Quandra took to literature at an early age; in high school she fell in love with the works of Gwendolyn Brooks and decided to be a poet. In the late 1940s, she and a biracial group of friends took a road trip to Mexico, a journey, she later said, that was more dangerous than she had realized at the time, traveling through parts of the country where a Black person seen in the company of white people might get arrested, or worse.
She attended Antioch College, in Ohio, graduating in 1954 with a degree in history. A year later she began graduate studies in English at the University of Michigan, and in 1957 she moved to New York to work in publishing and teach literature at the New School.
She married John Stadler in 1963; they later divorced. She married William L. Smith in 1984. Along with her sister, she is survived by her daughter, Johanna Stadler, and her stepson, Sean Smith.
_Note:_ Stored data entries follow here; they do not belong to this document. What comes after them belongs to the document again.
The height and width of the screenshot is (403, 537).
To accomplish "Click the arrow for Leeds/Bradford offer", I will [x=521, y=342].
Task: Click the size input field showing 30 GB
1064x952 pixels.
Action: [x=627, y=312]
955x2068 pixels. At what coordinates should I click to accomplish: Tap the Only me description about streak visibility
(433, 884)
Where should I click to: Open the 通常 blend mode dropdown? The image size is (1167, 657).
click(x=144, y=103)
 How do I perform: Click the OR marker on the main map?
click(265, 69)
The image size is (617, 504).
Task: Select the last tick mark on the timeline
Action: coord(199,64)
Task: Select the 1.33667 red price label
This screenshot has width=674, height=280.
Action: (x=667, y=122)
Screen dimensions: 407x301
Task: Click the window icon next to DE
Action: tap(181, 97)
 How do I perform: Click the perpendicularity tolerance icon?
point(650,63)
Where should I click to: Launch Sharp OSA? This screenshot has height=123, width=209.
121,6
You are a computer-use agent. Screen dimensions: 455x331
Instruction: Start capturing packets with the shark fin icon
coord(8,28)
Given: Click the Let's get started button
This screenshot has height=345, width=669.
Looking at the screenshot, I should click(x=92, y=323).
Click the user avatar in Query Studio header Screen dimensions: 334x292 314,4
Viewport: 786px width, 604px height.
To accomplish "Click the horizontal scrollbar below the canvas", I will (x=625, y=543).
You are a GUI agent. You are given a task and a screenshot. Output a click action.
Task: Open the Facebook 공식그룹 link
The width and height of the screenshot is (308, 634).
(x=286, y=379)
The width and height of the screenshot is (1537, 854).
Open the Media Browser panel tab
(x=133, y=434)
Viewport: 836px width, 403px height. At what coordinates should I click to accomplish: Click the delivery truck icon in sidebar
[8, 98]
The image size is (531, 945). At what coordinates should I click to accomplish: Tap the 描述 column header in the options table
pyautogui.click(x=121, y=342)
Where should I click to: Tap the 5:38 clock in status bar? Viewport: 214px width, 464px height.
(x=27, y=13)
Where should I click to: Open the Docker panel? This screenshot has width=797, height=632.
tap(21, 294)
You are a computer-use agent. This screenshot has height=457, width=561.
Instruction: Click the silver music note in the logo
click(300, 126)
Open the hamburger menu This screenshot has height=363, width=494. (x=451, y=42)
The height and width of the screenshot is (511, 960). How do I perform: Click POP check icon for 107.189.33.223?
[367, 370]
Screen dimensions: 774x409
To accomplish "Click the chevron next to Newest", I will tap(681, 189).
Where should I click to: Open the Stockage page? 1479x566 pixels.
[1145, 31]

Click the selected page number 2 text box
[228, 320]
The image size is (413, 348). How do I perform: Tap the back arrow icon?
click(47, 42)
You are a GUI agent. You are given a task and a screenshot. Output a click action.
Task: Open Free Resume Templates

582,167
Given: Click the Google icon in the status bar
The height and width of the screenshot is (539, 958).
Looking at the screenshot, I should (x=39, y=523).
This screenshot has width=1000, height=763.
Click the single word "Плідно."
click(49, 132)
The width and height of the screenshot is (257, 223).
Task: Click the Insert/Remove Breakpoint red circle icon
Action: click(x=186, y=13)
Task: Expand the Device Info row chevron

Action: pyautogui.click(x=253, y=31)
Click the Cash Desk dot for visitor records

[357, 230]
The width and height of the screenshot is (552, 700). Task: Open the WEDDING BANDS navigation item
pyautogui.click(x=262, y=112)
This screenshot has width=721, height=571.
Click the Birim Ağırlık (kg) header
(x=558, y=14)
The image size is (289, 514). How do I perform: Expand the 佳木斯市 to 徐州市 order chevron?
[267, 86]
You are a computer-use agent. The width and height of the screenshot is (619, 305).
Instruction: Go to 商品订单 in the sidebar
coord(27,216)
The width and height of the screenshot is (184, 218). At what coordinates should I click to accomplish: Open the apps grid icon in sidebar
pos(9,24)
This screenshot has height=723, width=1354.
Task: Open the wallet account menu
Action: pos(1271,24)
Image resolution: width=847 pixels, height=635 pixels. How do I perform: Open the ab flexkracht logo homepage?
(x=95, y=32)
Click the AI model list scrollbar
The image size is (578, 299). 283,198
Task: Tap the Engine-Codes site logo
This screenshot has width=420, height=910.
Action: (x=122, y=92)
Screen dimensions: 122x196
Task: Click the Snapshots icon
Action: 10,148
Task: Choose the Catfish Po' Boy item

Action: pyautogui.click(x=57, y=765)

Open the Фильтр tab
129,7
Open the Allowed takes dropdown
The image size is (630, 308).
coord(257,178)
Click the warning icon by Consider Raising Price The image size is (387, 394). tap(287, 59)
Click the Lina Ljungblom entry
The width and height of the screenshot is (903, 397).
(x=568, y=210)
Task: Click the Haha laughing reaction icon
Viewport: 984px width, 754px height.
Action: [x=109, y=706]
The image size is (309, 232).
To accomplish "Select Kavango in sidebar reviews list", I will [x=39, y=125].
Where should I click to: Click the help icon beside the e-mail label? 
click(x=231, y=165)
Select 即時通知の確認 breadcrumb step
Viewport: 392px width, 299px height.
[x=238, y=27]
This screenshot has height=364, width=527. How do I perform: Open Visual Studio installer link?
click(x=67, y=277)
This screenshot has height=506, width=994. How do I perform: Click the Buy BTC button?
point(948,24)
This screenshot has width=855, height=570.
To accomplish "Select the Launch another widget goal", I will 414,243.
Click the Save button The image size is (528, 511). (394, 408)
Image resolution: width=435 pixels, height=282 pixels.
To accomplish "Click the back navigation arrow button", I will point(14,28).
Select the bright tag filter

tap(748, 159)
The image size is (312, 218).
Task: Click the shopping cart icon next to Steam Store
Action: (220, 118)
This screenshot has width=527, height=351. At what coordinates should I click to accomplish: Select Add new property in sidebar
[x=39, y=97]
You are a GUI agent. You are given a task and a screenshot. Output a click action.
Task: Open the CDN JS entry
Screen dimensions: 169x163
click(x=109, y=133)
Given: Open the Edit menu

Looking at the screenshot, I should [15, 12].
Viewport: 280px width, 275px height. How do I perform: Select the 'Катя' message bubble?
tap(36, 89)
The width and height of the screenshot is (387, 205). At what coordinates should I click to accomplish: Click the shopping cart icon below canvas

Professor Prettyman joined Barnard in 1970 after a friend had arranged a meeting for her with Barry Ulanov, the chairman of its English department. She was still writing her dissertation for a doctorate at the time, but Professor Ulanov asked if she could start teaching that fall, as an instructor. She never finished her Ph.D.
Before and after joining the Barnard faculty, Professor Prettyman traveled widely, and frequently to Amsterdam and Paris, where she befriended James Baldwin.
She never gave up her childhood love of poetry, both reading and writing it, and published several poems over her career. As her career lengthened, she became especially interested in cookbooks written by Black women — her kitchen shelves were lined with them, Ms. Danticat recalled.
Professor Prettyman said that many such volumes, though presented as cookbooks, were more like memoirs, offering powerful insights into the lives of Black families in the South.